So eine Gesellschaft dient uns nicht. Wenn unsere dem Lebensunterhalt dienende Arbeit sich der Familie nicht unterordnet, sondern die Prioritäten auf den Kopf stellt, dann müssen diese Prioritäten dringend zurechtgerückt werden. Statt dessen unterwerfen sich alle Beteiligten den herrschenden Verhältnissen und weichen den daraus erwachsenden Problemen aus: Die Männer, die sich nicht mit der Frage der Nachkommenschaft beschäftigen, können sie doch Kinder auch noch im fortgeschrittenen Lebensalter zeugen. Die Frauen, die mit der Zuständigkeit der Männer für Familie nicht rechnen können - nicht mit ihrer Zeit, aber erst recht nicht mehr mit ihrer finanziellen Verantwortung - geben der "Karriere" den Vorrang. Die Arbeitgeber diktieren die Arbeitszeit, und Mütter und Väter lassen ihre Kinder von anderen versorgen. Doch an den Kindern bleibt es hängen. Sie haben nicht die Macht, gegen eine Welt zu protestieren, die ihnen immer weniger Raum gibt und ihren Eltern nicht genügend Kapazitäten für sie läßt (auch emotionaler Art). Sie arrangieren sich. Immer mehr Kinder haben dafür körperliche Beschwerden, von denen frühere Generationen allenfalls im Erwachsenenalter geplagt wurden: Kopfschmerzen, Bauchweh, Schlafstörungen, ein geschwächtes Immunsystem, Depressionen und Angststörungen.

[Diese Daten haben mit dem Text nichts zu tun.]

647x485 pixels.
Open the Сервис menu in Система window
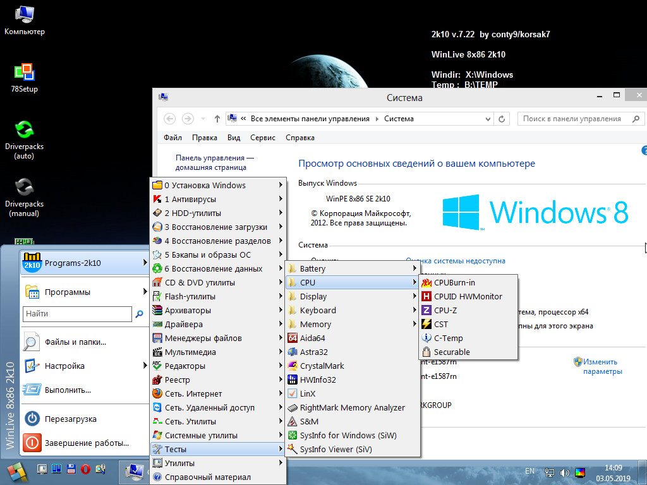(262, 138)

Die Reproduktionsmedizin hilft allenfalls beim Ausweichen. Vor allem gaukelt sie eine Wahlfreiheit vor, die letzten Endes gar nicht besteht - wenn die Kinder später "gemacht" werden, sind auch die Probleme nach hinten verschoben. Probleme, die durch die Organisation einer Gesellschaft verursacht werden, die Menschen nur mehr als Verfügungsmasse für eine Arbeitswelt betrachtet, in der sich einige wenige auf Kosten aller anderen bereichern (und dabei, menschlich gesehen, wohl nicht einmal glücklich sind).

Eine Gesellschaft braucht Kinder. Daher braucht sie jedoch zuallererst Verhältnisse, in denen diese Kinder willkommen sind und selbstverständlich dazugehören, auch und gerade im Alltag. Reproduktionsmedizin nützt höchstens denen, die daran verdienen.